Using SCons with GNU toolchain for ARM on Windows – part 2 : the code

[part 1 part 2 part 3]

After downloading and installing all the necessary tools (see my previous post), I will create a project for the discovery board using STM32CubeMX tool.
The application will just send some bytes through the serial port USART2 and light the LEDs on the discovery board.

 1. The STM32CubeMX project

So, let’s start creating the STM32CubeMX project. The STM32F4Discovery board I’m using is equipped with a STM32F407VGT6 MCU; so that’s the platform I’m going to choose in the new project wizard.
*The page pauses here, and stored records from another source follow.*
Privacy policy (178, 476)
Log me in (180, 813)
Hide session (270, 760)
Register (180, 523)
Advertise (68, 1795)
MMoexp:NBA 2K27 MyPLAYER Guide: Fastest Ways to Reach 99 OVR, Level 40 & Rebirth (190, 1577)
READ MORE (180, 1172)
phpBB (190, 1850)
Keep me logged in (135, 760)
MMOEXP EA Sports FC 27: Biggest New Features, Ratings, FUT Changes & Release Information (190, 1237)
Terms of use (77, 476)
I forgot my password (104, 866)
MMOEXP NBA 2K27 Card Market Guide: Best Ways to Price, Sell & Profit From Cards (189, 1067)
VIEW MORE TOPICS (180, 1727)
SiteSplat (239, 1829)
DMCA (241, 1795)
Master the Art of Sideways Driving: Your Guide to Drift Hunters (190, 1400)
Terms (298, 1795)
The various configuration steps are described in the attached figures, and I’m not going to detail every step since they are relatively straightforward.

a) Peripheral selection

Peripheral Configuration

b) GPIO configuration

Pin Configuration

c) clock configuration

Clock Configuration

d) Peripheral configuration: USART2
USART Configuration
e) Peripheral configuration: GPIOs
GPIO Configuration
f) Project settings: project
Project Settings - code generation
g) Project settings: code generator

Project Settings2. Code generation

Now the code can be generated by clicking on the Project > Generate Code menu. If requested, allow STM32CubeMX to download the necessary device libraries.
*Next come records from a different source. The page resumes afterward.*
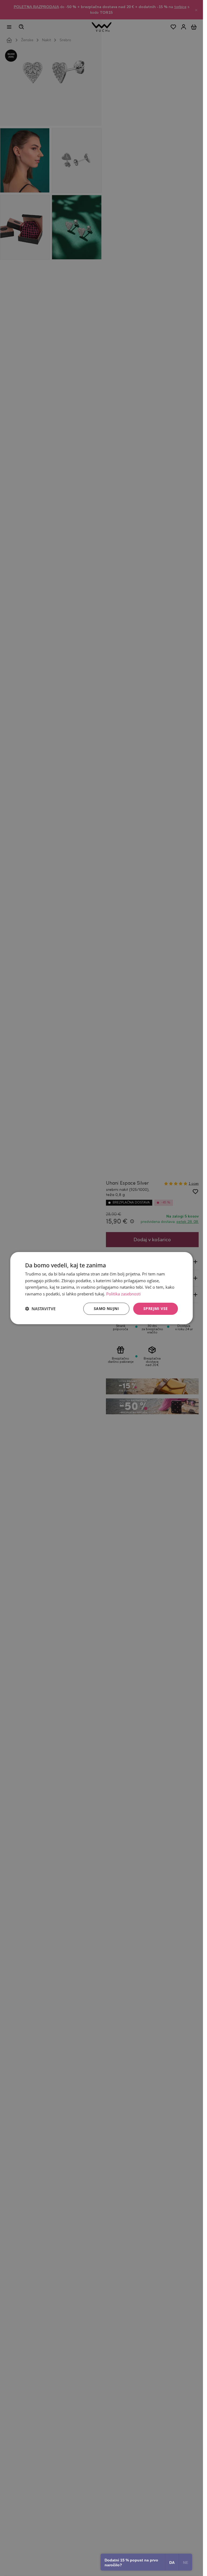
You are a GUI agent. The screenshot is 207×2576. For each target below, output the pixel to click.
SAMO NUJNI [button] (106, 1308)
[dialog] (101, 1288)
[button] (40, 1309)
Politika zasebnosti (123, 1293)
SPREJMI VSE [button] (155, 1308)
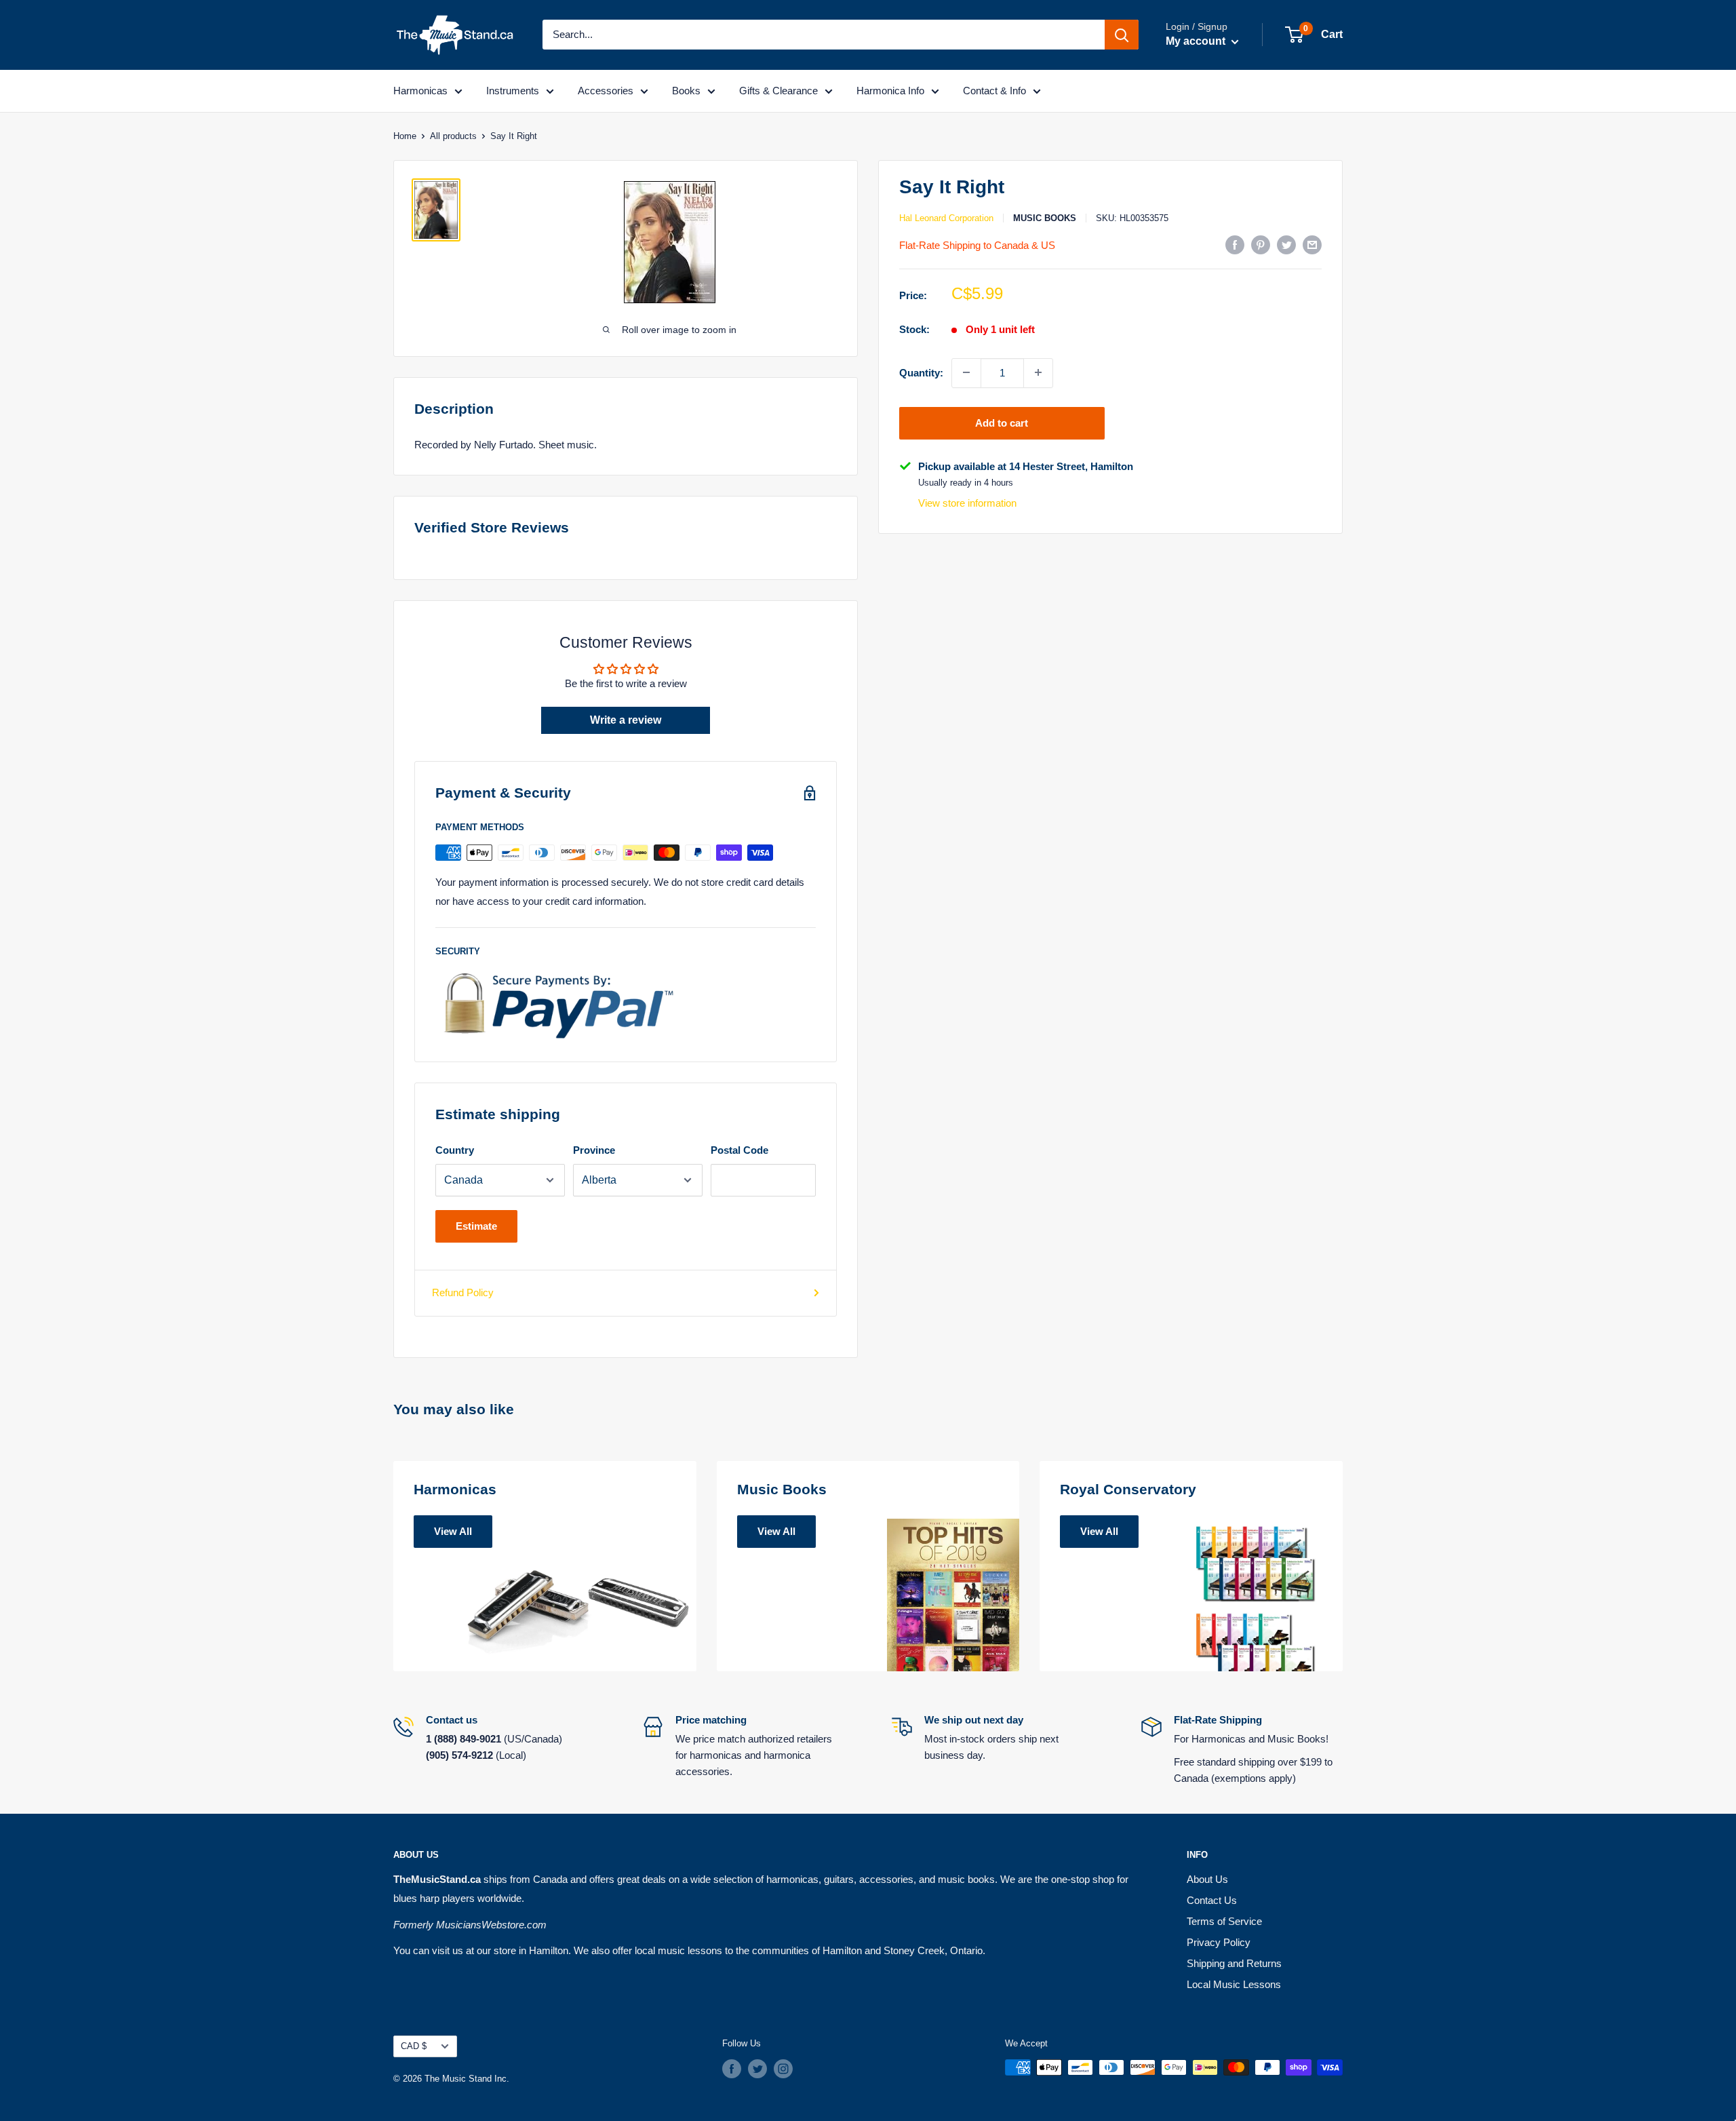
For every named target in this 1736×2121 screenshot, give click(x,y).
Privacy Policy (1218, 1942)
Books (686, 90)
The generated project looks like this:

stm32cubemx_generatedcode

3. Code editing

The generated code (see Src/main.c) does nothing but configuring the MCU hardware, so we need to edit the code to send data through serial port and light up the leds.
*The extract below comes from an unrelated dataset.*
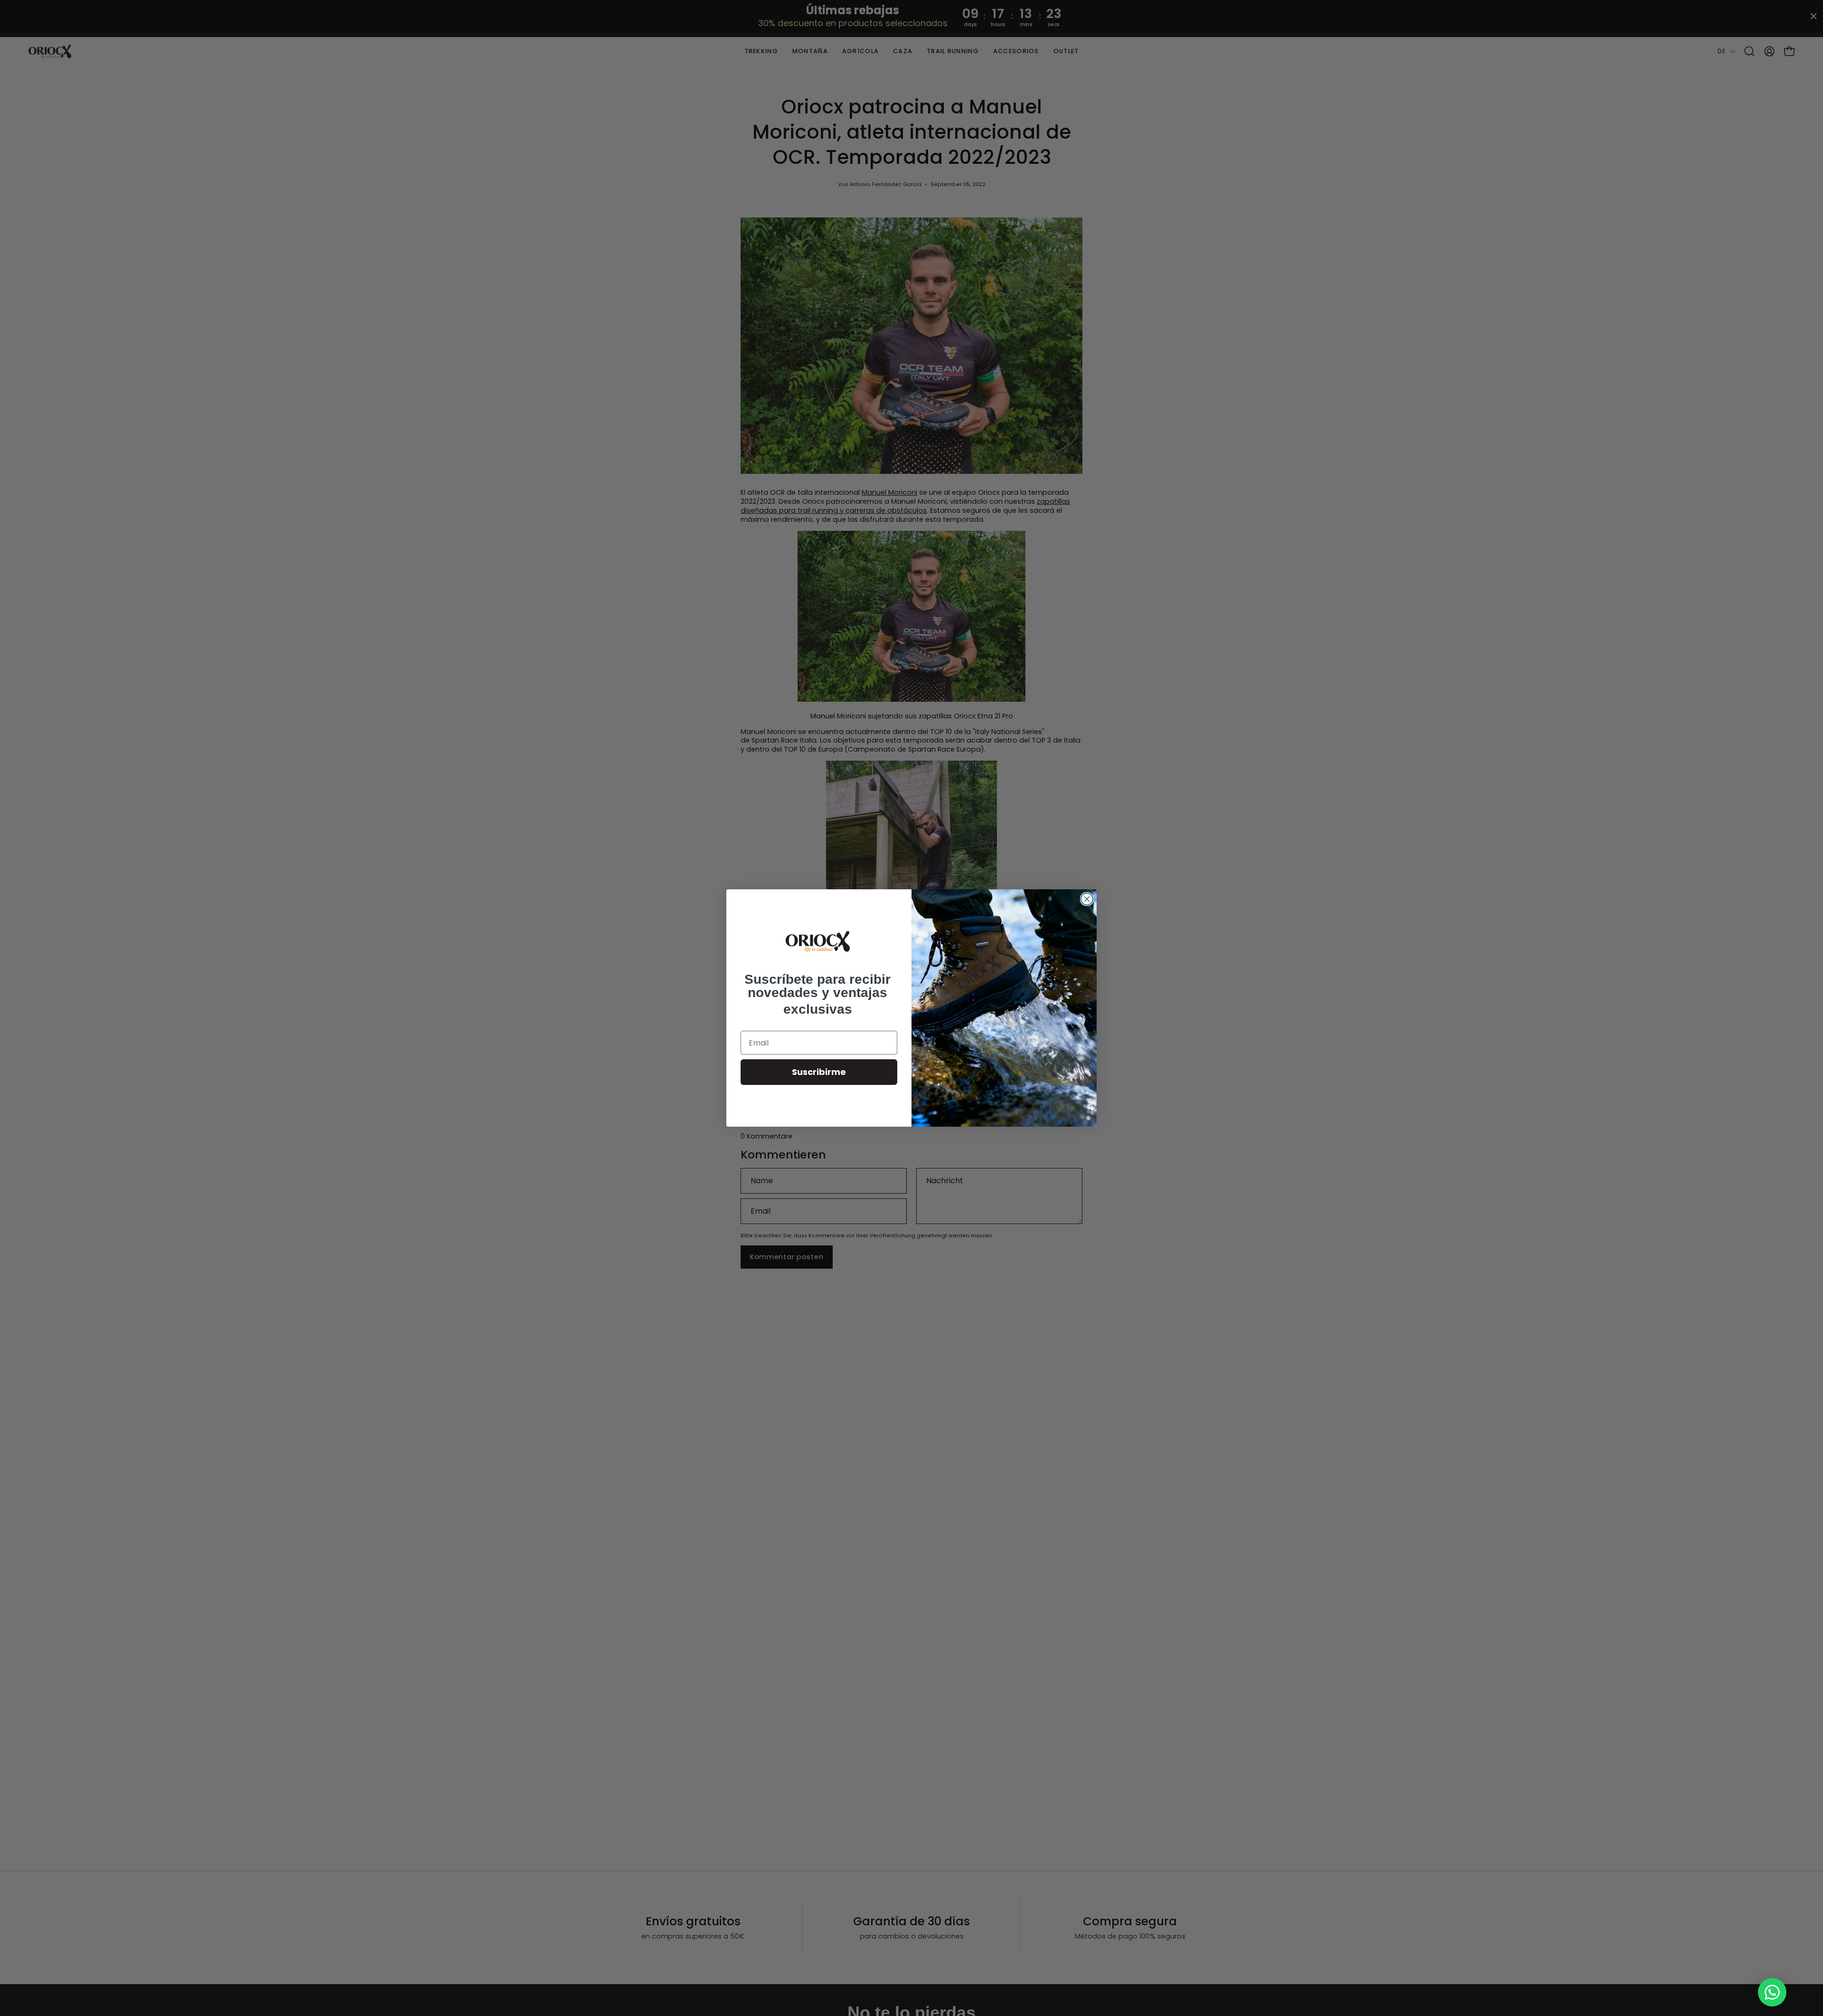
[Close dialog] (1087, 899)
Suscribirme (819, 1072)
Let’s modify the main.c file between the /* USER CODE BEGIN 3 */ and /* USER CODE END 3 */ as follows:

/* USER CODE BEGIN 3 */
  /* Infinite loop */
  uint8_t c = 'A';
  uint16_t cnt = 0;
  while (1)
  {
	  HAL_UART_Transmit(&huart2, &c, 1, 10);
	  c++;
	  if(c == ('Z'+1)) c = 'A';
	  switch(cnt) {
	  case 0:
		  // green led on
		  HAL_GPIO_WritePin(GPIOD, GPIO_PIN_12, GPIO_PIN_SET);
		  break;
	  case 100:
		  // green led off
		  HAL_GPIO_WritePin(GPIOD, GPIO_PIN_12, GPIO_PIN_RESET);
		  break;
	  case 200:
		  // orange led on
		  HAL_GPIO_WritePin(GPIOD, GPIO_PIN_13, GPIO_PIN_SET);
		  break;
	  case 300:
		  // orange led off
		  HAL_GPIO_WritePin(GPIOD, GPIO_PIN_13, GPIO_PIN_RESET);
		  break;
	  case 400:
		  // red led on
		  HAL_GPIO_WritePin(GPIOD, GPIO_PIN_14, GPIO_PIN_SET);
		  break;
	  case 500:
		  // red led off
		  HAL_GPIO_WritePin(GPIOD, GPIO_PIN_14, GPIO_PIN_RESET);
		  break;
	  case 600:
		  // blue led on
		  HAL_GPIO_WritePin(GPIOD, GPIO_PIN_15, GPIO_PIN_SET);
		  break;
	  case 700:
		  // blue led off
		  HAL_GPIO_WritePin(GPIOD, GPIO_PIN_15, GPIO_PIN_RESET);
		  break;
	  }
	  cnt = (cnt+1)%799;
  }
  /* USER CODE END 3 */

This code just sends chars to the serial port and lights on and off the leds on the discovery board. In order to see the sent chars (from ‘A’ to ‘Z’) we will need a TTL to RS232 level converter or a LVTTL USB serial port interface. Let me stress that because of different voltage evels you cannot connect the discovery board directly to an RS232 interface.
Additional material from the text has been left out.